Postwar Lionel cars had electric "remote control" magnetic solenoid couplers that could be operated via a voltage sent though additional rails:

"Post-war also saw the introduction of electric couplers. The early version, immediately post-war, was operated by two extra rails either side of the middle rail. Each truck is in contact with these rails using contact shoes, and when a switch is thrown the power operates a solenoid in the coupler. The later type involved an inductive coil in the middle of the third rail reacting with a corresponding coil in the truck to provide electricity to the coupling. This was better than the first version since there were no contact shoes to get snagged with switch points."

Maybe your AF stuff is something of a similar design?

Is that O gauge or S gauge?

TJ


----------



## Boston&Maine (Dec 19, 2007)

I think it is a homemade version of what TJ pointed out :dunno:


----------



## bradimous1 (Mar 3, 2010)

tjcruiser said:


> Is that O gauge or S gauge?
> 
> TJ


its O


----------



## tjcruiser (Jan 10, 2010)

More clues ...

Re: AF circa 1937 ... I think (???) this paragraph refers to (what we now call 1:64) S-scale trains running on 3-rail O-gauge track:

"The 3/16 scale trains were designed to run on O gauge track whose curved sections had 20" radii (formed 40" circles). Importantly, the trains featured fully automatic coupling and uncoupling that were functionally comparable to Lionel's. Unlike Lionel's costly and sophisticated design (each truck contained a solenoid and electrical pickup shoe), the A.F. 'link & pin' (a.k.a. 'harpoon')couplers were gravity based."

Then, AF's post-war flip to 2-rail track ...

"By Summer, 1945 it was able to resume limited manufacturing of the 3/16s scale O gauge trains. While it did so, the same sized products were re-engineered to run on much more realistic two rail (with a "T" profile rail) track. The fine detail of the diecast engines, tenders and cars that had debuted in the '39 catalog reappeared. The engines and tenders continued to be made of diecast metal, but the cars' bodies were made out of plastic. Two pages of the spectacular 1946 catalog emphasize the running advantages of the lighter cars. Ironically, they soon realized that they had to add weight. Metal car bottoms & chassis were necessary to prevent the too-light cars from tipping over. The 'link & pin' automatic couplers that had been introduced on the 3/16s O products were reduced in size, with plastic replacing the sintered metal of the originals."

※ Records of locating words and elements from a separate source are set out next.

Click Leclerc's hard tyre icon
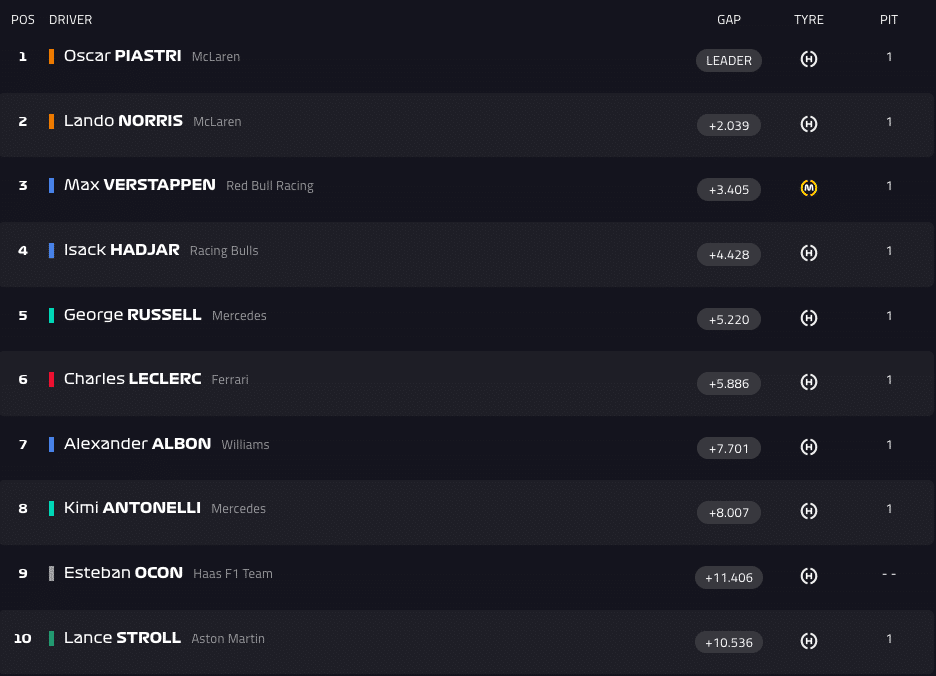Viewport: 936px width, 676px height. pos(809,382)
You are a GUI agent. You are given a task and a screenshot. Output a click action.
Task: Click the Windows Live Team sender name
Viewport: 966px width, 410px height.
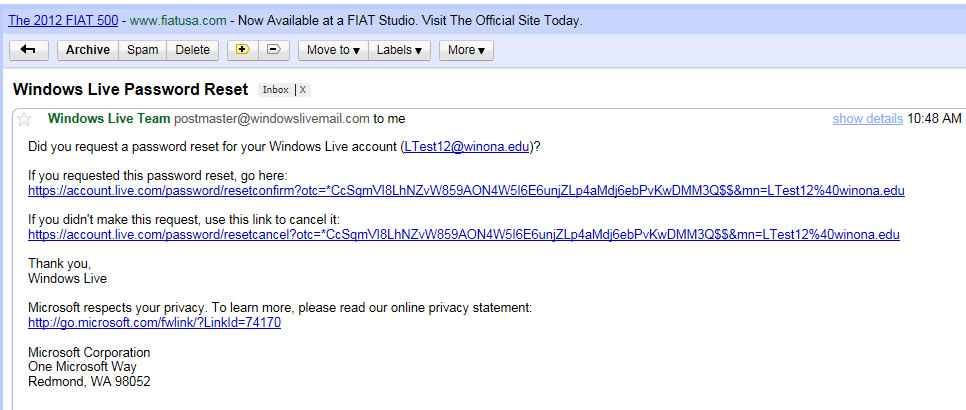[109, 119]
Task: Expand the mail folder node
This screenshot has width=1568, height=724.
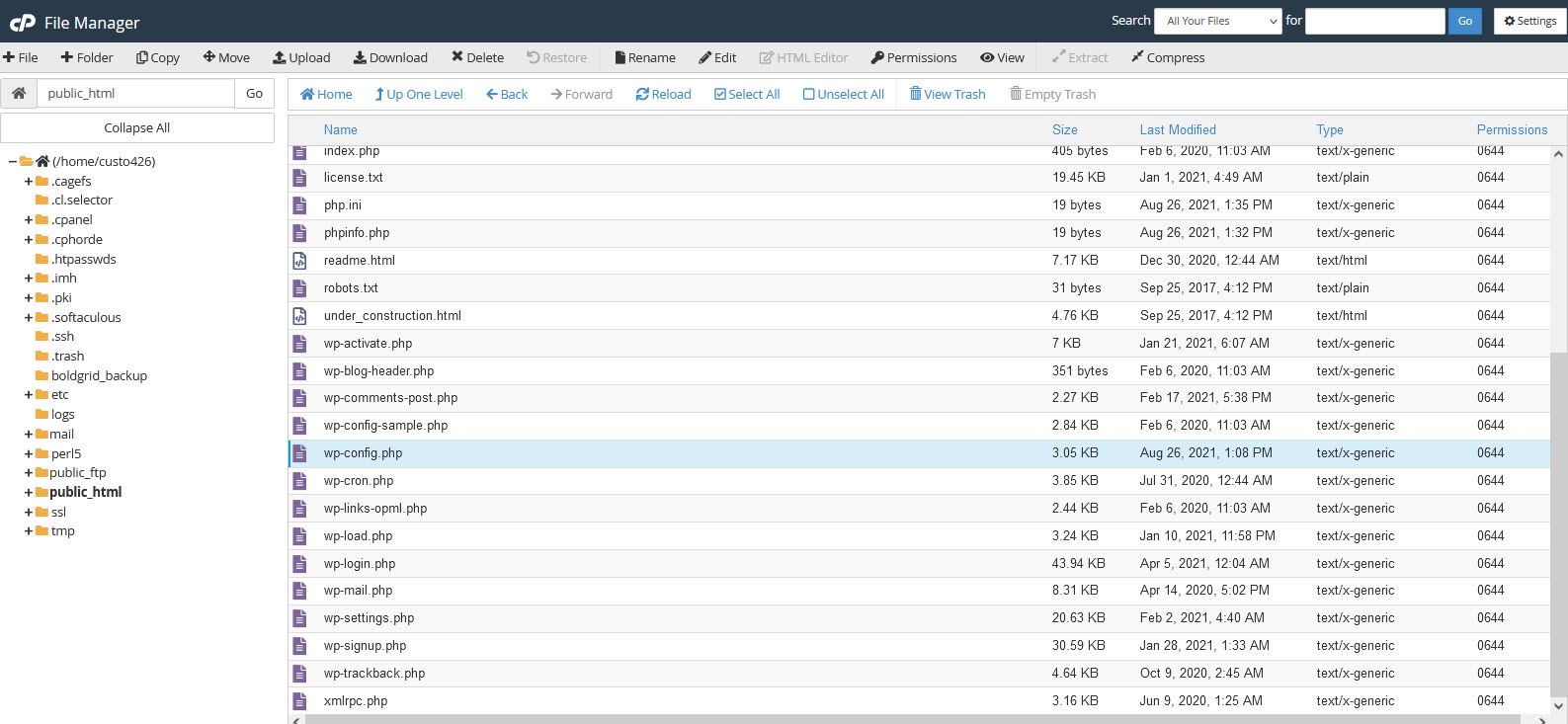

Based on this (limited) reading, my guess is that Reck's "4-rail" AF track is 3-rail prewar o-gauge, with an extra (4th) rail somehow related to the automatic coupler system.

Anyone out there to confirm this and/or set us straight?

(Quotes via http://www.absoluteastronomy.com/topics/American_Flyer )

TJ


EDIT --

Or maybe the "4th rail" is some sort of a control system for an "action car", like an automatic dump gondola, some loading/unloading station thing, etc.

OK ... now I'm really going out on a limb!


----------



## tjcruiser (Jan 10, 2010)

Ahh ha!

... or to operate a WHISTLE TENDER!

"Since taking and posting those pics on the other thread I was rummaging around in some of my boxes and came across the box containing my American Flyer 4 rail track designed to go with the whistle in tender that they developed and marketed in 1936. It was designed with a wider radius to accomodate the Hiawatha engine. Its the track that has the fiberboard base."

(From http://cs.trains.com/trccs/forums/p/160080/1765131.aspx#1765131)

Also, look closely at the cross tie ... it's BANKED or "Super Elevated".










So ... run 'em fast into a banked turn and blow the whistle. Neat!

TJ


----------



## T-Man (May 16, 2008)

I was gonna say the track is stepped. I have some but no fourth rail.
Even at different diameters.


----------



## Reckers (Oct 11, 2009)

That was an interesting discussion---my thanks to everyone for teaching me more about model railroading and AF!


----------



## tooter (Feb 26, 2010)

Your 4 rail track reminded me of when I was a kid and our Lionel set had a 5 rail uncoupling track... but, man... those banked curves! I bet the train could really rip!


----------



## tjcruiser (Jan 10, 2010)

Re: the AbsoluteAstronomy commentary and quote up above:

"The engines and tenders continued to be made of diecast metal, but the cars' bodies were made out of plastic. Two pages of the spectacular 1946 catalog emphasize the running advantages of the lighter cars. Ironically, they soon realized that they had to add weight. Metal car bottoms & chassis were necessary to prevent the too-light cars from tipping over."


So with AF's 1930's thinking, I wonder how much of the banked track design and production was targetted towards allowing the trains go super fast, or more fundamentally, a critically necessary design detail that was required to prevent light cars from tipping over even at a moderate speed?

Fancy fast track, or band-aid fix?

TJ


----------



## Reckers (Oct 11, 2009)

No telling, TJ. Postwar, they switched back, again: the cast-metal locomotives with sheet-metal tenders went to plastic and plastic. In the case of your beloved streamlined equipment, it went from sheet metal before the war to my extruded aluminum shells with cast car ends to chrome-plated plastic, then finally, to molded plastic in various colors. The cast metal locomotives were the heaviest, as were the extruded aluminum passenger cars. So, they seem to have gone light-heavy-light as they tried to find the best combination.


----------